Beginning in the decade of the 1920’s, Luís de Freitas Branco turned towards a new diatonicism and a unique type of neoclassicism - one inspired by Beethoven - already announced in the Concerto for violin (1916). With his four symphonies, written between 1924 and 1952, Freitas Branco consolidated a Portuguese symphonic style, which had until then, only been sporadic. Use of the Portuguese language is an important contribution of his abundant vocal production, where Camões and Antero de Quental may be seen as marked exponents of his profound Humanism. The Madrigais Camonianos for a cappella choir (1930-1949) are an original evocation of the very rich Iberian polyphonic tradition; and the sonnets of Antero for voice and piano, namely the cycle «A Ideia» (“The Idea”, 1943), must be included among the supreme creations of Portuguese music of the first half of the 20th-century.

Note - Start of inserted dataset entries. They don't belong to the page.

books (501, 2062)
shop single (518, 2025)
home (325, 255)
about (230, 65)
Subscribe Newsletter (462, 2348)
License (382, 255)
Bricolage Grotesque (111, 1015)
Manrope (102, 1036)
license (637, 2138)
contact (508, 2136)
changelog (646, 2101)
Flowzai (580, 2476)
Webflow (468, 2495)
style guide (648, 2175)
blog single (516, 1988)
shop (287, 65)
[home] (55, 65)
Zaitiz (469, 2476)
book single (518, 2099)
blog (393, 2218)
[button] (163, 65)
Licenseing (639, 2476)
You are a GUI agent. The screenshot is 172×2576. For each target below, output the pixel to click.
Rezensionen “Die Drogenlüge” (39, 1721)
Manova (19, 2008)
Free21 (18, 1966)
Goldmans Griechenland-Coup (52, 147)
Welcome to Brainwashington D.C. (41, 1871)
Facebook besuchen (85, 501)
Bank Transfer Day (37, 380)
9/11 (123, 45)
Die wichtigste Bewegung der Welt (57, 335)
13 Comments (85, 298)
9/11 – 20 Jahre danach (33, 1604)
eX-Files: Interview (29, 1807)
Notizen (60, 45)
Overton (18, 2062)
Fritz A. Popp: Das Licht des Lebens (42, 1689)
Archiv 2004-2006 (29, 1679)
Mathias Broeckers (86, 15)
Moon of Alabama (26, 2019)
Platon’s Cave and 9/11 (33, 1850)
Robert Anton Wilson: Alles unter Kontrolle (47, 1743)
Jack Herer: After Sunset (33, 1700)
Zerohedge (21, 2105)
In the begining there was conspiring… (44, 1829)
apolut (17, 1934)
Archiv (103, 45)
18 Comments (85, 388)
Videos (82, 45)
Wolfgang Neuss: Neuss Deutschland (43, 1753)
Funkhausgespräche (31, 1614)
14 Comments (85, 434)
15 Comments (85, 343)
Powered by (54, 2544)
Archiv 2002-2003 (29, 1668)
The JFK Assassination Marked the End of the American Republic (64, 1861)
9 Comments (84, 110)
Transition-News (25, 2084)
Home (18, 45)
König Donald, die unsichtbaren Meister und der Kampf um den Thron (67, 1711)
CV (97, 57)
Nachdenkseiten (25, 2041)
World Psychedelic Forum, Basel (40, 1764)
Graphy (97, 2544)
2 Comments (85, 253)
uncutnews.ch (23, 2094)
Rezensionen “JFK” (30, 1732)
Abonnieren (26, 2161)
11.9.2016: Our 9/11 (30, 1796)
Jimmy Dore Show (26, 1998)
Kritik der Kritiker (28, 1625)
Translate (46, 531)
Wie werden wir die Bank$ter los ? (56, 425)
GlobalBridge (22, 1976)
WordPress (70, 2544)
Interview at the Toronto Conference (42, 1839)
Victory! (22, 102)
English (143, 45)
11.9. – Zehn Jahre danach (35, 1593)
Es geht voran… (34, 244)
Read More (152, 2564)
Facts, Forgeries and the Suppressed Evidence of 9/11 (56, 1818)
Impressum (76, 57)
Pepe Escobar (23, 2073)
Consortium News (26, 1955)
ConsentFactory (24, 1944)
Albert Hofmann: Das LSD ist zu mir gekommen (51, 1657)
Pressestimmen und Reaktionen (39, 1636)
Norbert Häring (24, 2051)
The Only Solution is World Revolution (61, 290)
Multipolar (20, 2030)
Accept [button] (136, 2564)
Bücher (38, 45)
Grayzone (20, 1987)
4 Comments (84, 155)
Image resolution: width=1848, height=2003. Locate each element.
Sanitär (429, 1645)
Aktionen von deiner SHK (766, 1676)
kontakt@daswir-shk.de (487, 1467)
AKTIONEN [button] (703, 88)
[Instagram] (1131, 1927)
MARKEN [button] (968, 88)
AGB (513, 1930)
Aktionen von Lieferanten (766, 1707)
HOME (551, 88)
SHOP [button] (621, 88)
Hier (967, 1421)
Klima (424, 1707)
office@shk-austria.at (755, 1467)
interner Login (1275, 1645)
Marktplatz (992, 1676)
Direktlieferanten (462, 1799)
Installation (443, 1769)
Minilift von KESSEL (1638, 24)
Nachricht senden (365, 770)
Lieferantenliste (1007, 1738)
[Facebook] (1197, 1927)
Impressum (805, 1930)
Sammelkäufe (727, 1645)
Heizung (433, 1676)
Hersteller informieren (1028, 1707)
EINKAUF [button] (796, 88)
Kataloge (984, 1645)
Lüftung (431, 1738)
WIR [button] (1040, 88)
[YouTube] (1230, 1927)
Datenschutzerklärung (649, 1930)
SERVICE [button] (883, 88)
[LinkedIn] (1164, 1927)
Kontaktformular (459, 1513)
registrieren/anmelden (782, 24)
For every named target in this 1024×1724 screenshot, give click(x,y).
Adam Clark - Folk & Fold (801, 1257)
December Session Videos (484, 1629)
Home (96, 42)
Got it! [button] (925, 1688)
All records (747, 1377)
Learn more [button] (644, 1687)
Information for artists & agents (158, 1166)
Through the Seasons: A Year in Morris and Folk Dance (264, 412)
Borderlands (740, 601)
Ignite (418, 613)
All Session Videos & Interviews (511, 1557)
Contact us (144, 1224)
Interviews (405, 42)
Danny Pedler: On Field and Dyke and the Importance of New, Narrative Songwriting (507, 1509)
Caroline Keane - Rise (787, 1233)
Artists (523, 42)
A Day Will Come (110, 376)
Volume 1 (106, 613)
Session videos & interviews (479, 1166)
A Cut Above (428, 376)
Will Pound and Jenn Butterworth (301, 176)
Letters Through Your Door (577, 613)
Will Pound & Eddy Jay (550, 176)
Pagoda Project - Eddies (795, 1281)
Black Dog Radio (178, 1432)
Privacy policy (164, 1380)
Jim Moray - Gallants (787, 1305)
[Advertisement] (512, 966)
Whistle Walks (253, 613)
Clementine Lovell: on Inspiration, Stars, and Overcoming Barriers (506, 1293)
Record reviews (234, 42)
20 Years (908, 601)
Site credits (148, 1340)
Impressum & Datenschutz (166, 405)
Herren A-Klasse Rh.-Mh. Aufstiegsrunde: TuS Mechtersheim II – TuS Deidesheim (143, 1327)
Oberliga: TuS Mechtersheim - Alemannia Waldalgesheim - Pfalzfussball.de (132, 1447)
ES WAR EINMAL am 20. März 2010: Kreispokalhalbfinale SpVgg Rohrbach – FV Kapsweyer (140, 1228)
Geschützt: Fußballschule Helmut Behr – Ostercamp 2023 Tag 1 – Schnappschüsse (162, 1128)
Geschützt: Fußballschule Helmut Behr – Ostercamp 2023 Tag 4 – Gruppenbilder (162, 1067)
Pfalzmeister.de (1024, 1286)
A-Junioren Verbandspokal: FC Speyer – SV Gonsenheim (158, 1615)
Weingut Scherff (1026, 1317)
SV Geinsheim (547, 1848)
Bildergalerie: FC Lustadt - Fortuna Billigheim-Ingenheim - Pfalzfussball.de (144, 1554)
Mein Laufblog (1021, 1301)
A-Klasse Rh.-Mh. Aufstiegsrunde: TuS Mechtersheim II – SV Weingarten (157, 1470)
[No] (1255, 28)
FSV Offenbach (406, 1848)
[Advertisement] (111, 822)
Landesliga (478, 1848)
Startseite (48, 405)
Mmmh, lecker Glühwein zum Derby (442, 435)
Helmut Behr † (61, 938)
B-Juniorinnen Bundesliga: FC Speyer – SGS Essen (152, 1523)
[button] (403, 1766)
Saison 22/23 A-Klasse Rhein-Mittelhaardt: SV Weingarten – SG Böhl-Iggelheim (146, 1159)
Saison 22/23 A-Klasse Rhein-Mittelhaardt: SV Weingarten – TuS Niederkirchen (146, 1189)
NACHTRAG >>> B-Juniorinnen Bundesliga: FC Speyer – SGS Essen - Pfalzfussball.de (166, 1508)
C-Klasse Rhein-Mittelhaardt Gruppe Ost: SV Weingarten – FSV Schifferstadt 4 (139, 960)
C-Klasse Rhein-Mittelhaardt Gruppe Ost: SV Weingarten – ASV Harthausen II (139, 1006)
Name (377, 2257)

The activity of Luís de Freitas Branco was multifaceted: important pedagogue (Joly Braga Santos was his close disciple); critic; musicologist; essayist; lecturer at conferences. As an author he wrote: the first treaty of musical sciences published in Latin countries (1922); works about the technique and history of music; studies about great figures in the art of sounds and about Portuguese music.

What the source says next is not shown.